ABOUT THIS TASK -> The answer must be a single number: the count of lines in the records below that contain the word "checkbox".

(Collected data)
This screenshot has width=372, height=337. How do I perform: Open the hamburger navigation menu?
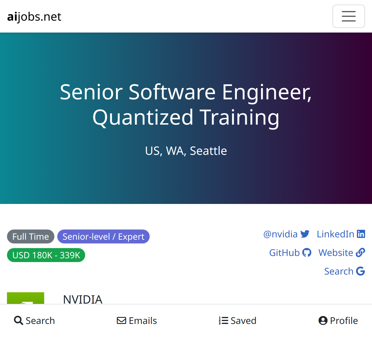coord(348,16)
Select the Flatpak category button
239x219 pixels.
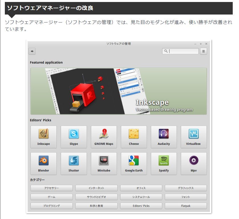point(185,206)
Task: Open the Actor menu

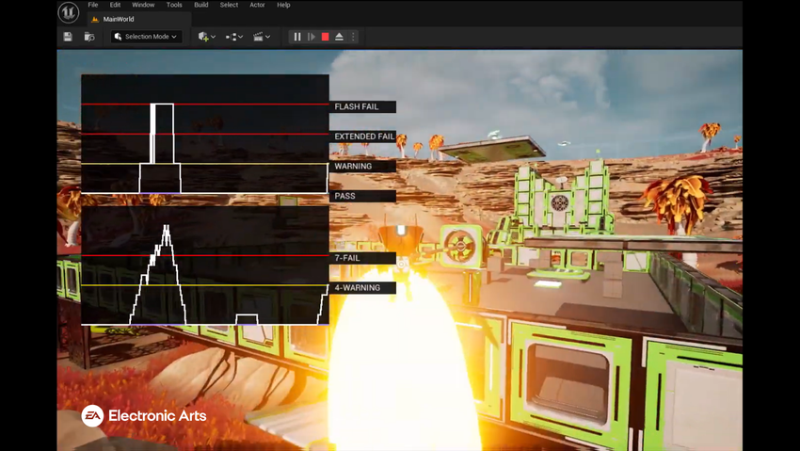Action: tap(257, 5)
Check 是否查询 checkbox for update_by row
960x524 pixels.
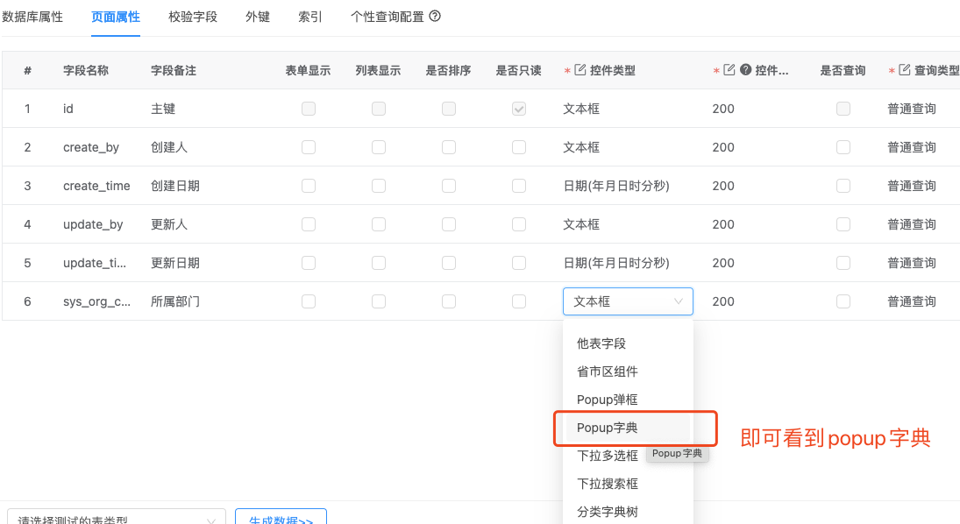point(843,224)
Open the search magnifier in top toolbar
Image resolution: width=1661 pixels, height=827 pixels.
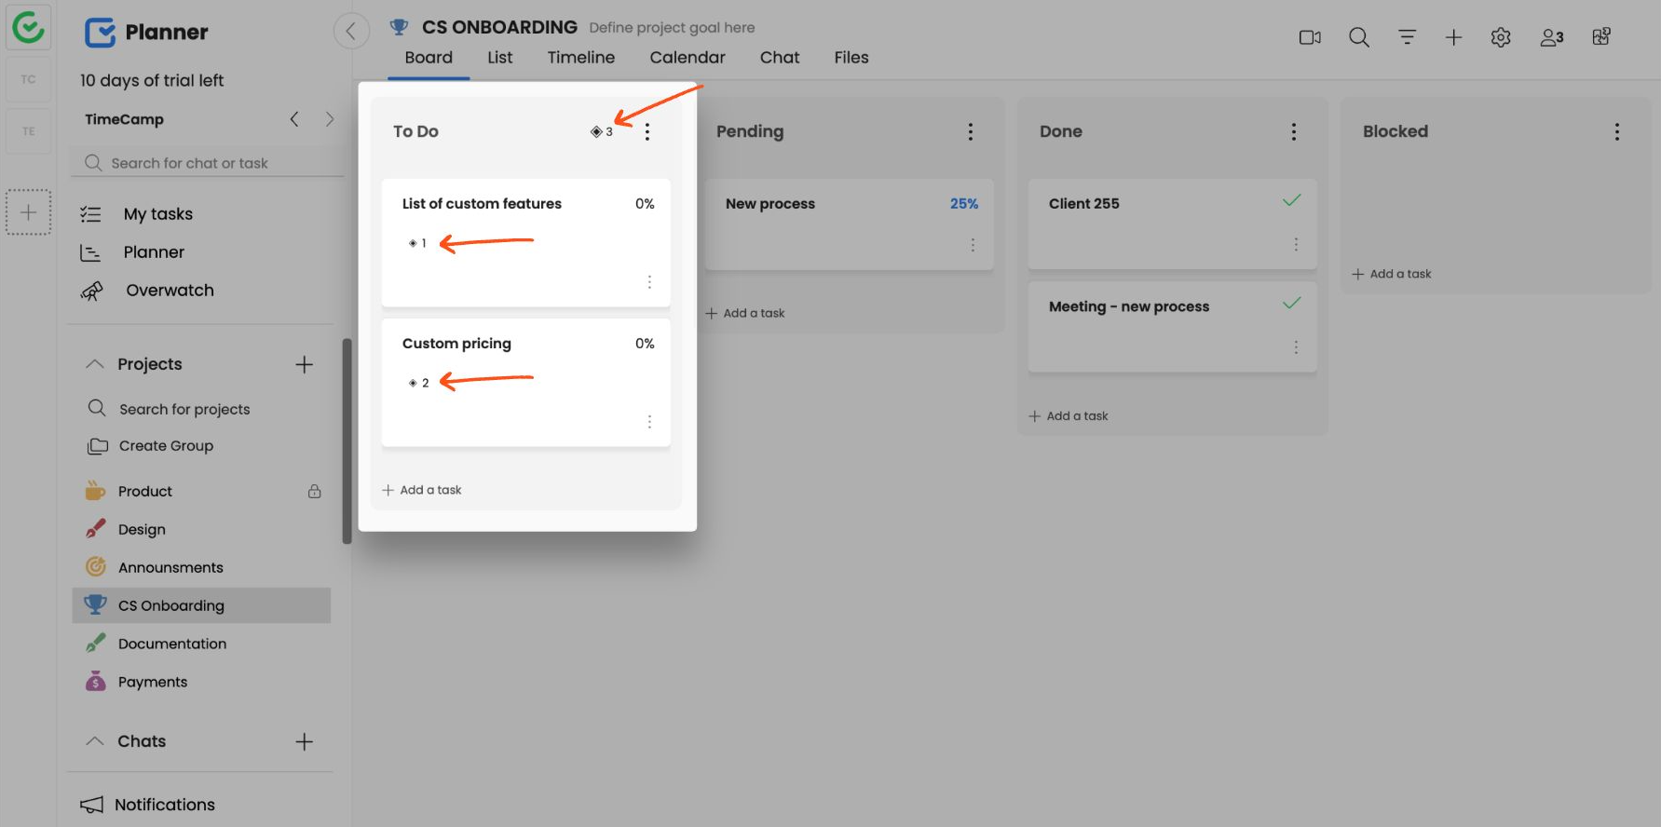click(x=1359, y=37)
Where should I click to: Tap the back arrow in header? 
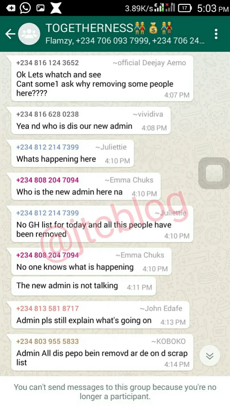point(10,34)
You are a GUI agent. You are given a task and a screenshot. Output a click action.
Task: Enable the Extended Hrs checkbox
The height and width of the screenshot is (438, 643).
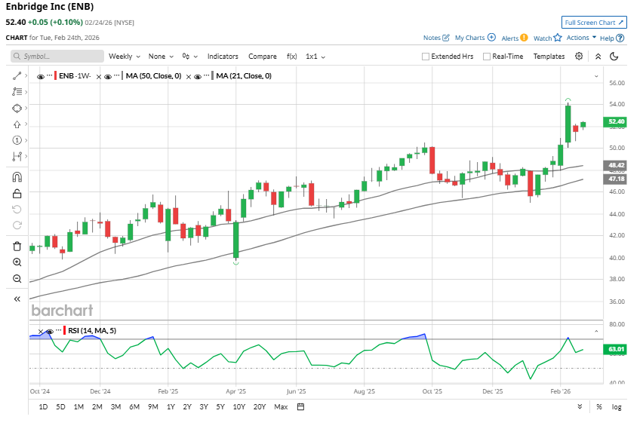tap(426, 57)
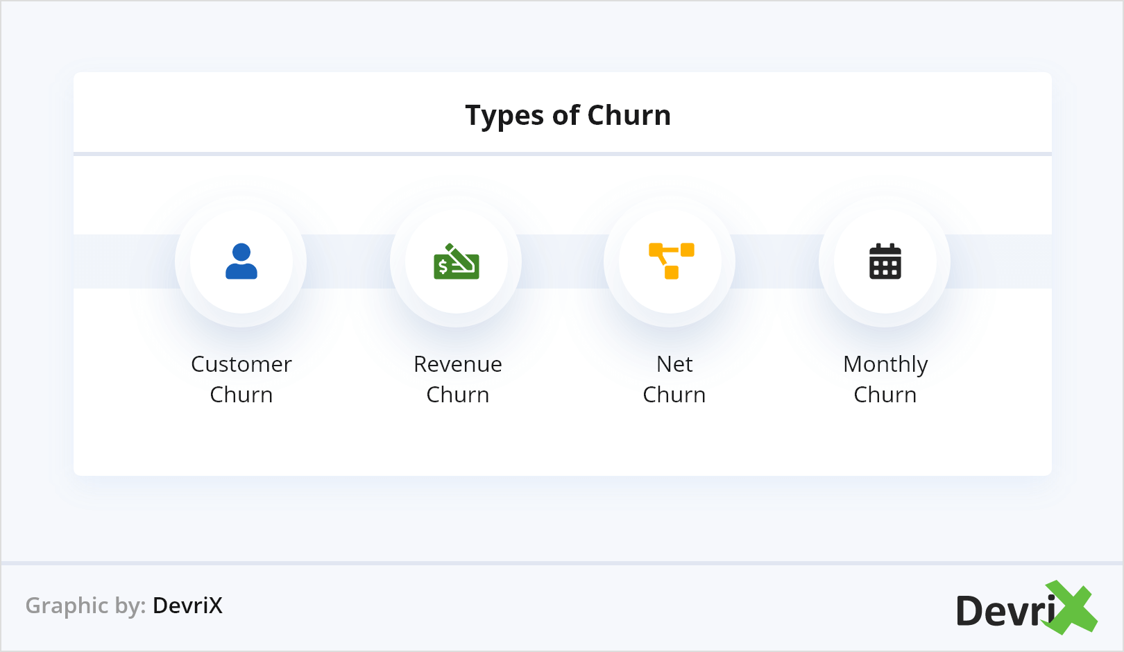This screenshot has width=1124, height=652.
Task: Click the green dollar bill icon
Action: (457, 261)
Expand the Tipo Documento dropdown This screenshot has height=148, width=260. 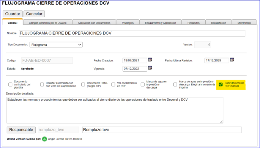56,45
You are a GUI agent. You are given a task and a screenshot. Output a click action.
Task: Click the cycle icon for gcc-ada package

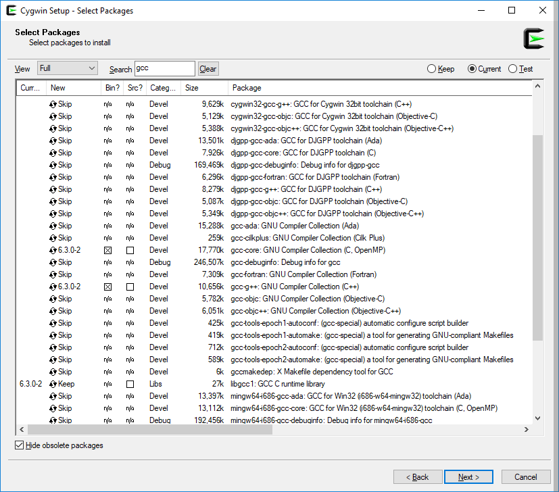pyautogui.click(x=53, y=226)
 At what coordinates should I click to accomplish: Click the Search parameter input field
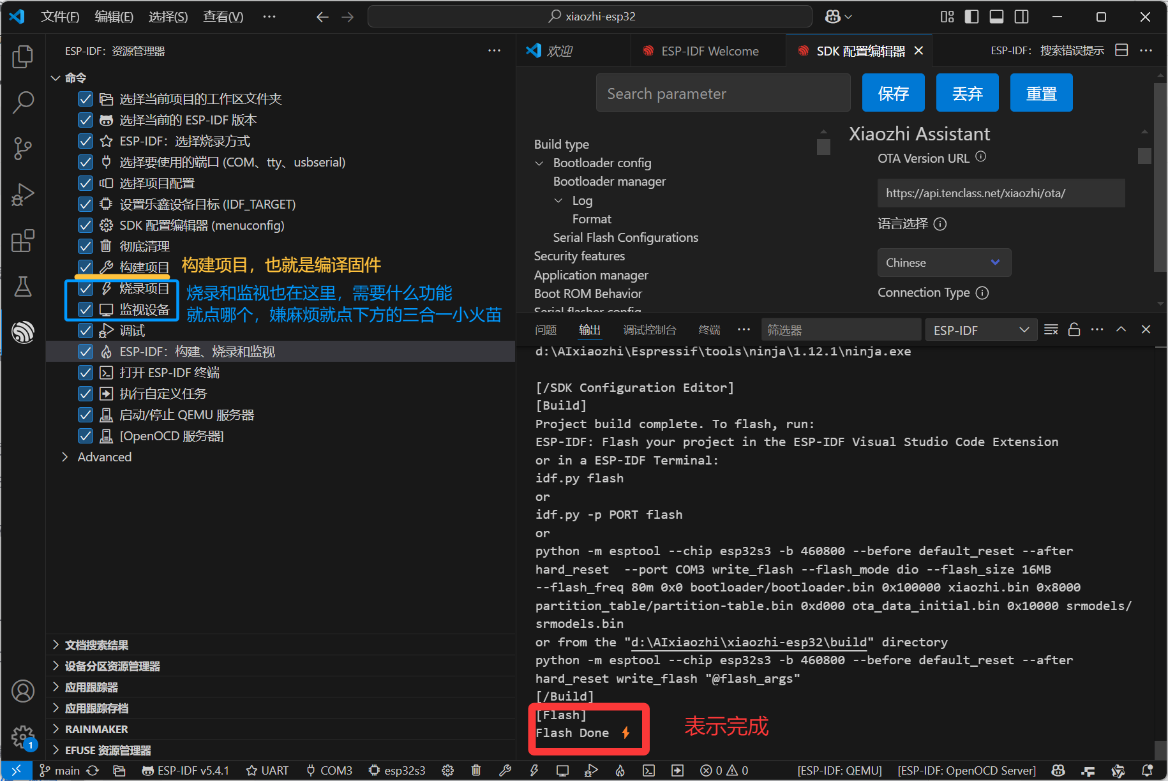(723, 93)
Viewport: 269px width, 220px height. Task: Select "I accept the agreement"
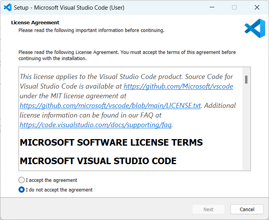point(22,180)
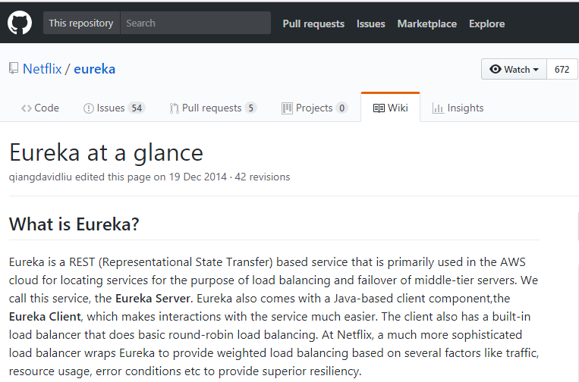Viewport: 579px width, 382px height.
Task: Open Marketplace in top navigation
Action: [x=427, y=23]
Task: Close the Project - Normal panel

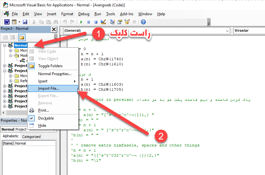Action: (x=53, y=29)
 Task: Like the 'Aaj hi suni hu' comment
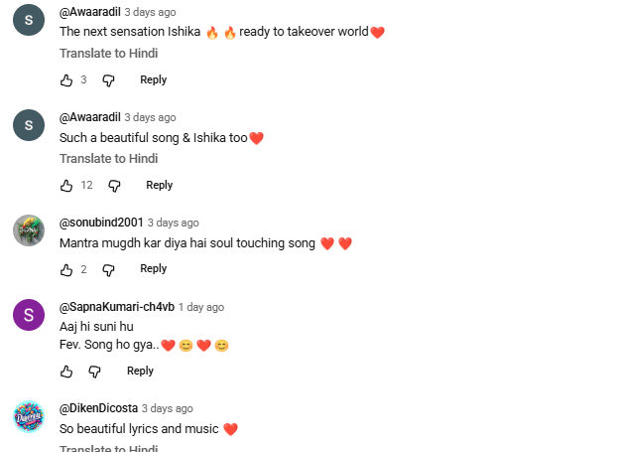(66, 372)
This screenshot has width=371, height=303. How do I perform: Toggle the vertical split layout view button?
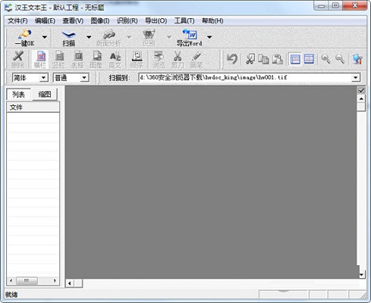[309, 59]
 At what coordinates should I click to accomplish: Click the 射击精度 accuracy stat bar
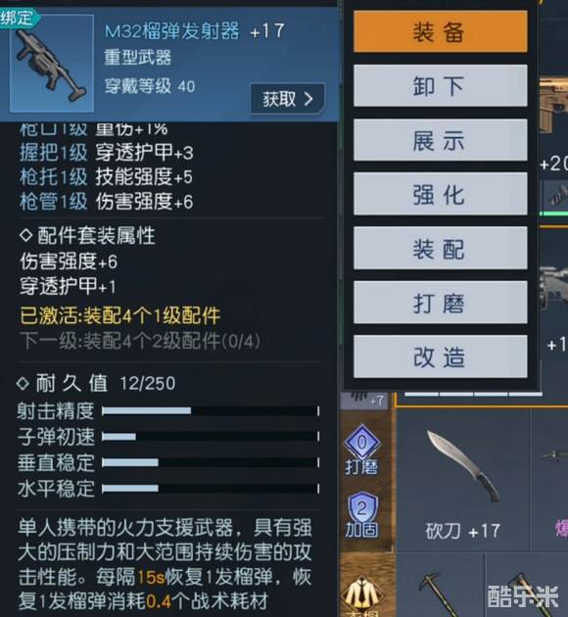tap(211, 410)
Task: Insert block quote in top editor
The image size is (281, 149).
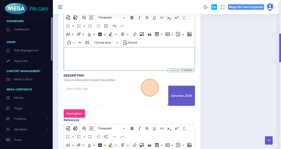Action: 150,34
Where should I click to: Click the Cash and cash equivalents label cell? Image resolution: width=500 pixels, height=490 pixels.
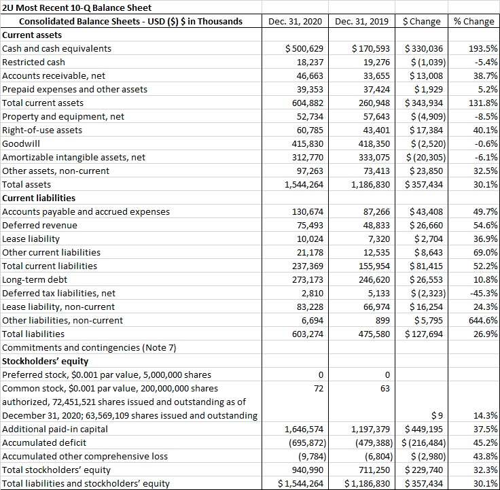point(131,48)
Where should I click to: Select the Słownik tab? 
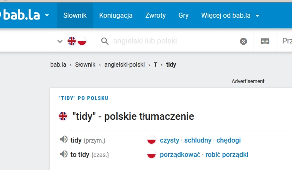tap(75, 16)
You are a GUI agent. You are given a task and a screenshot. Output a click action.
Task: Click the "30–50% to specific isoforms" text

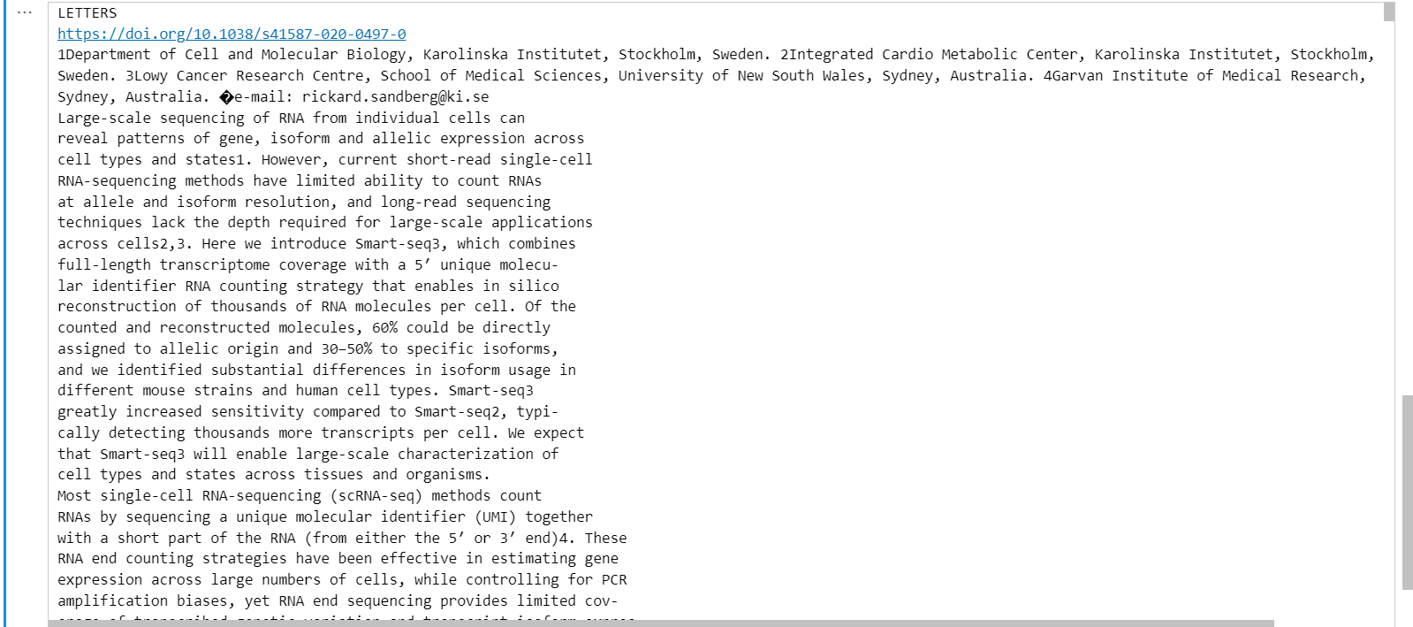tap(438, 349)
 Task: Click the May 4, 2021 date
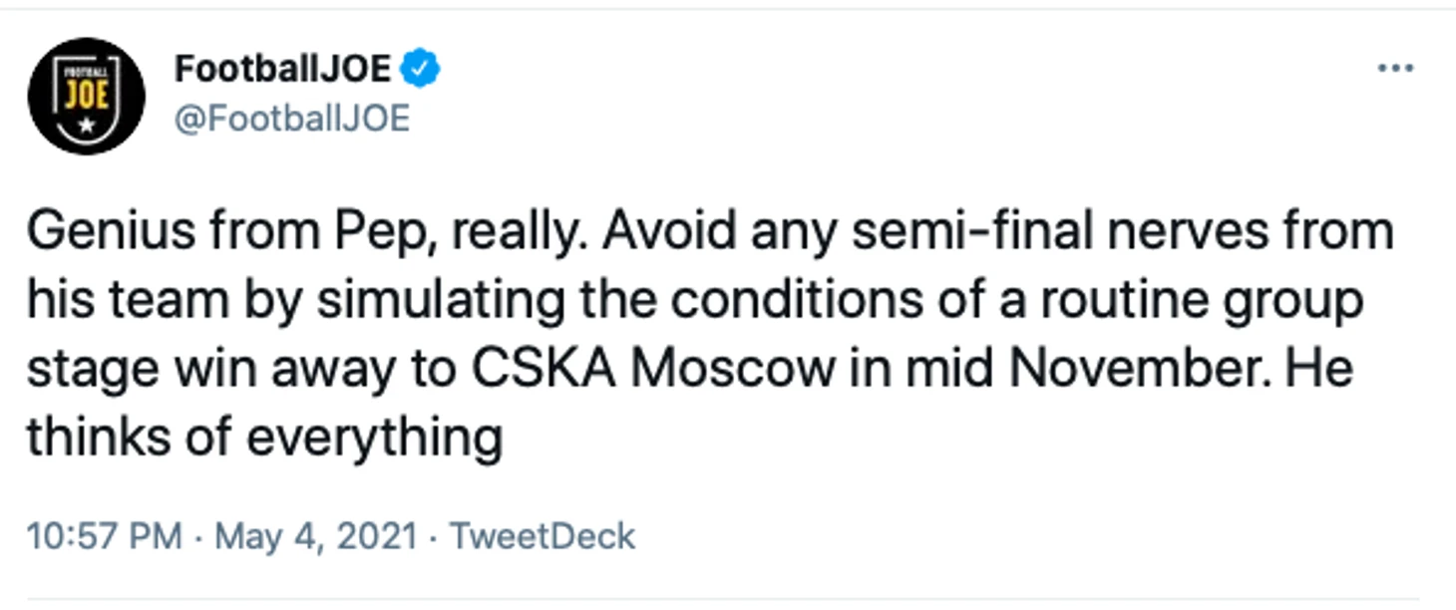click(316, 536)
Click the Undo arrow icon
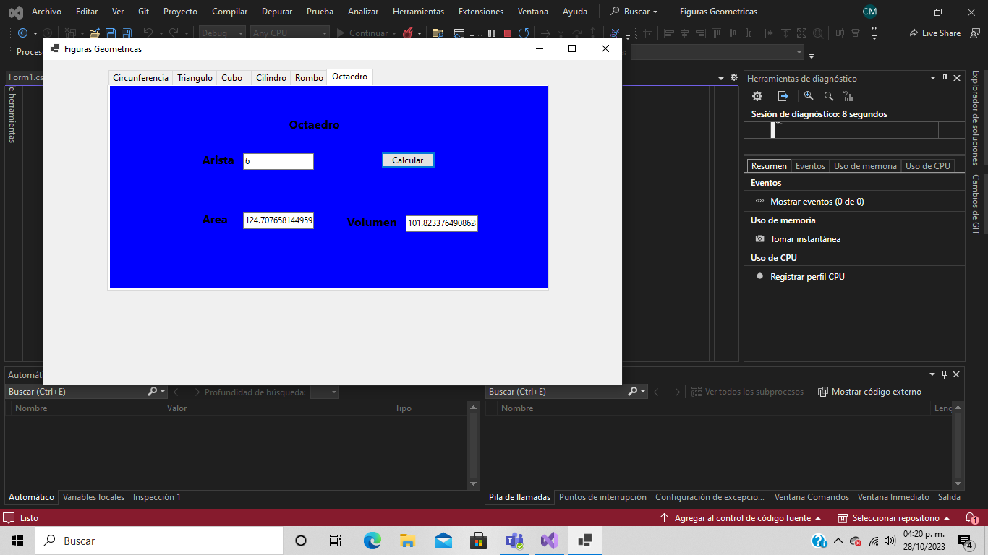The height and width of the screenshot is (555, 988). (x=148, y=33)
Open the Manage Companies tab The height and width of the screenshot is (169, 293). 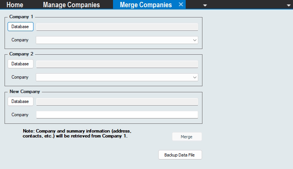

SOLUTION TO THE EXERCISE -> 2